Read through the listing below, and copy every line where the string "computer" appears.

*-*-*

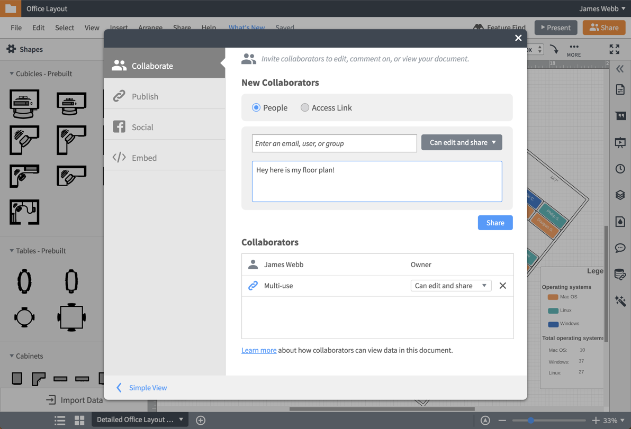Viewport: 631px width, 429px height.
Task: Click the Facebook icon on Social tab
Action: [119, 127]
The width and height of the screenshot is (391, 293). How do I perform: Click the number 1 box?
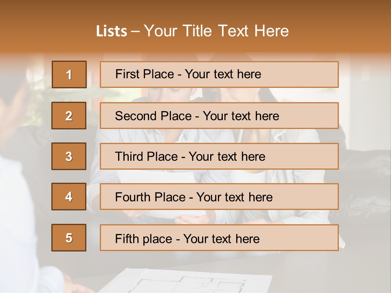point(69,74)
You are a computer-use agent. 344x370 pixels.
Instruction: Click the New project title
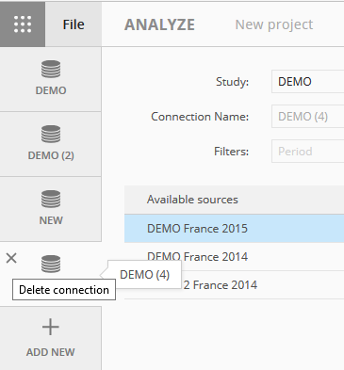[274, 24]
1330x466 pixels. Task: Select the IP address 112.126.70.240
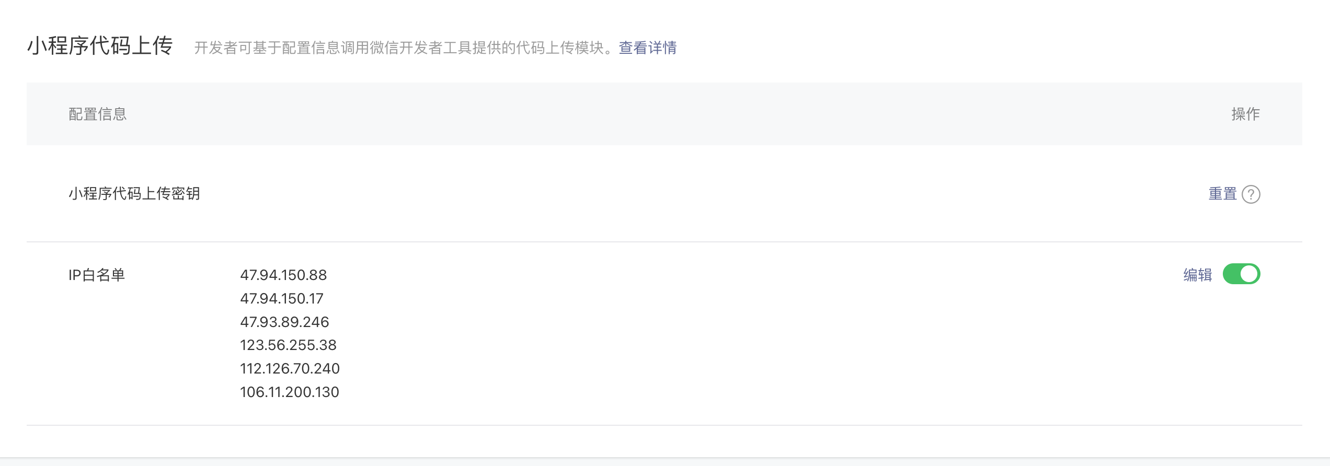click(290, 369)
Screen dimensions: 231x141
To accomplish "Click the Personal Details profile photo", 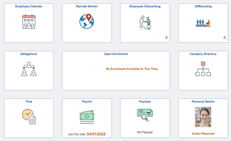I will point(203,117).
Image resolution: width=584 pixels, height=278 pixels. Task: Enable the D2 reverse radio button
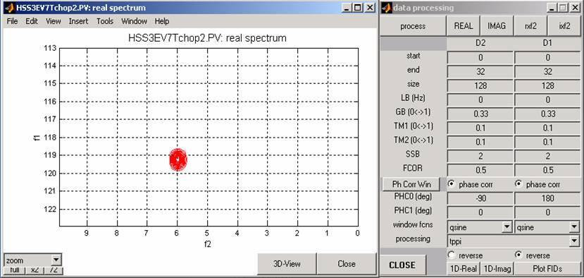pos(452,255)
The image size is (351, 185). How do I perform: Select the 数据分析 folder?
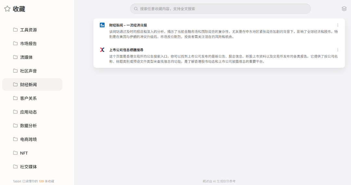coord(28,126)
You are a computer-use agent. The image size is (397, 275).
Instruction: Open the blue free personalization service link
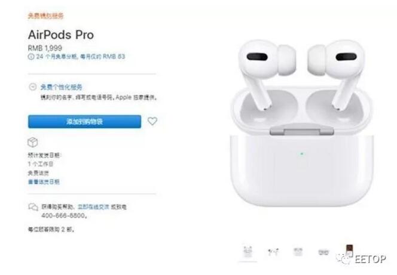62,87
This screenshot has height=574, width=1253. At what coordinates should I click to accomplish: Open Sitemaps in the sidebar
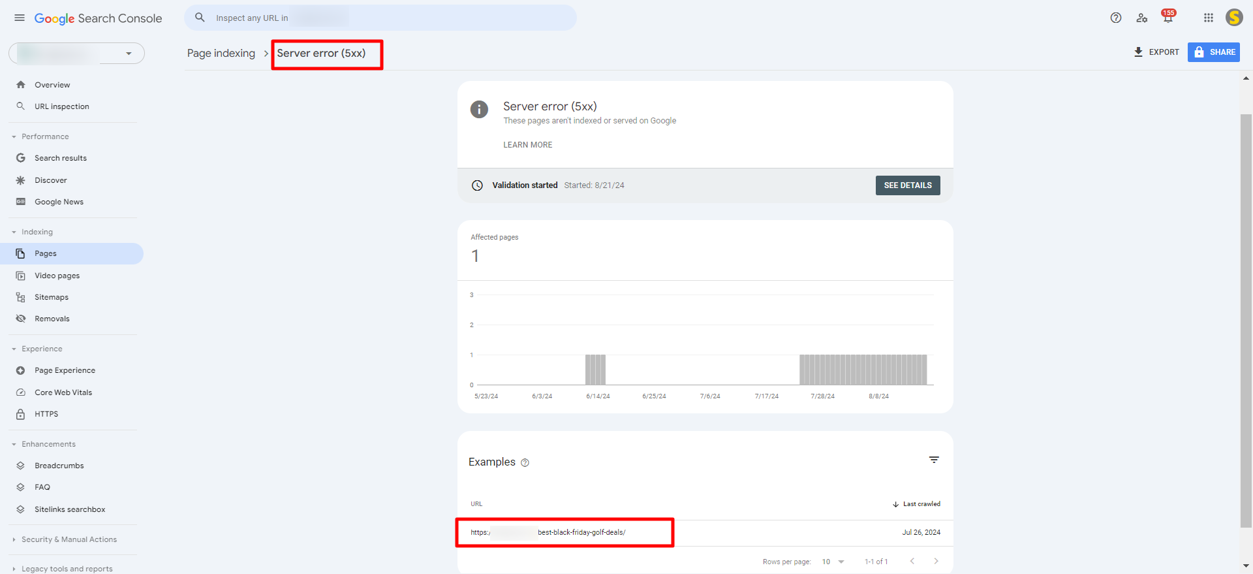(52, 297)
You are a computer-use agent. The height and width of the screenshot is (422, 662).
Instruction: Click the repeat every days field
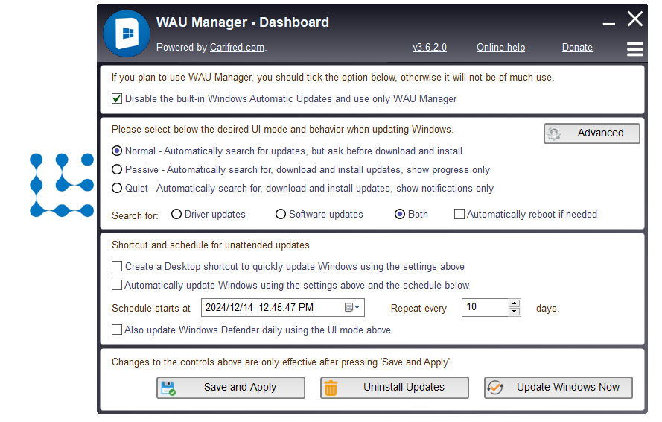pos(484,307)
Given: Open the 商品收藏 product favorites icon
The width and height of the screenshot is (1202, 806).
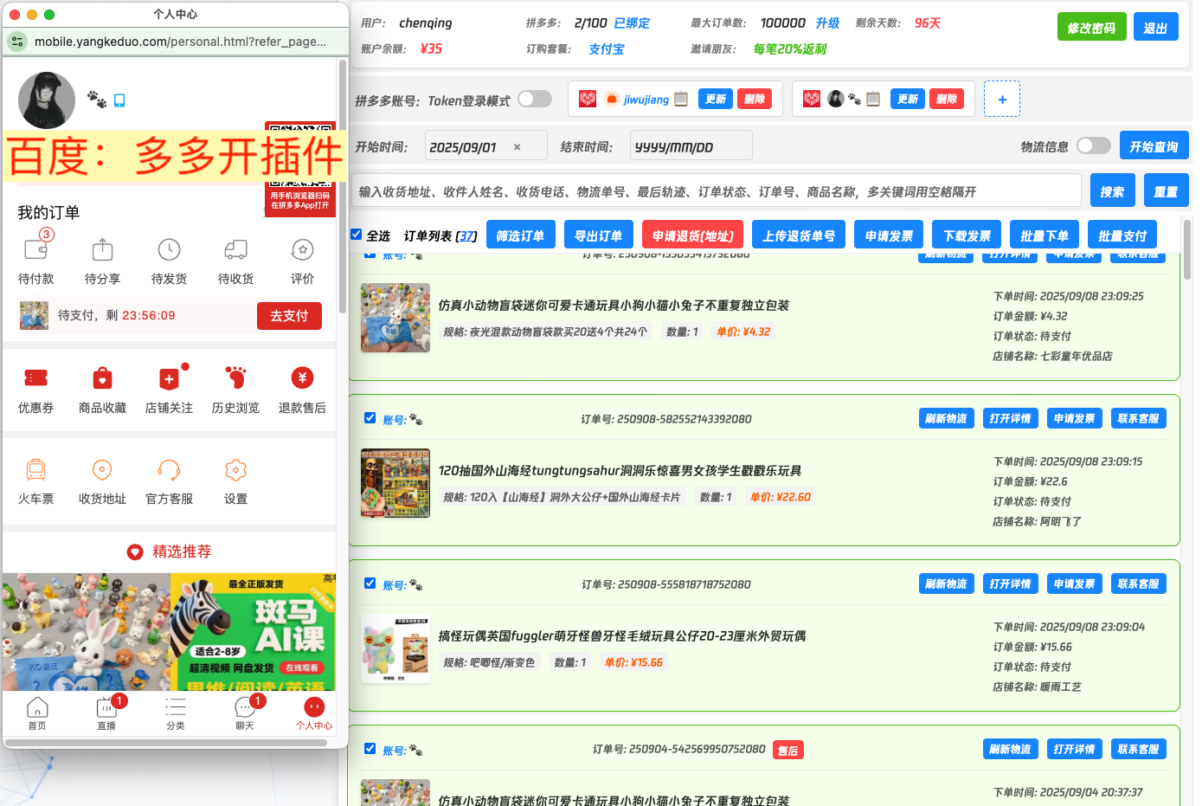Looking at the screenshot, I should [x=102, y=378].
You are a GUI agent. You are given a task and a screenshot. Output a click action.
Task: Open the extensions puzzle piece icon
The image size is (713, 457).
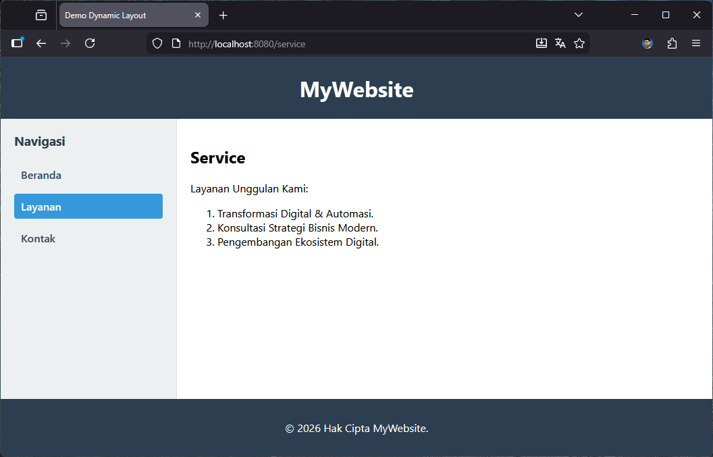(x=672, y=43)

*-*-*

● Output of the task
You are a computer-use agent. 344x370 pixels.
You are a computer-use agent. The image size is (397, 275).
You are a computer-use agent. The height and width of the screenshot is (422, 662).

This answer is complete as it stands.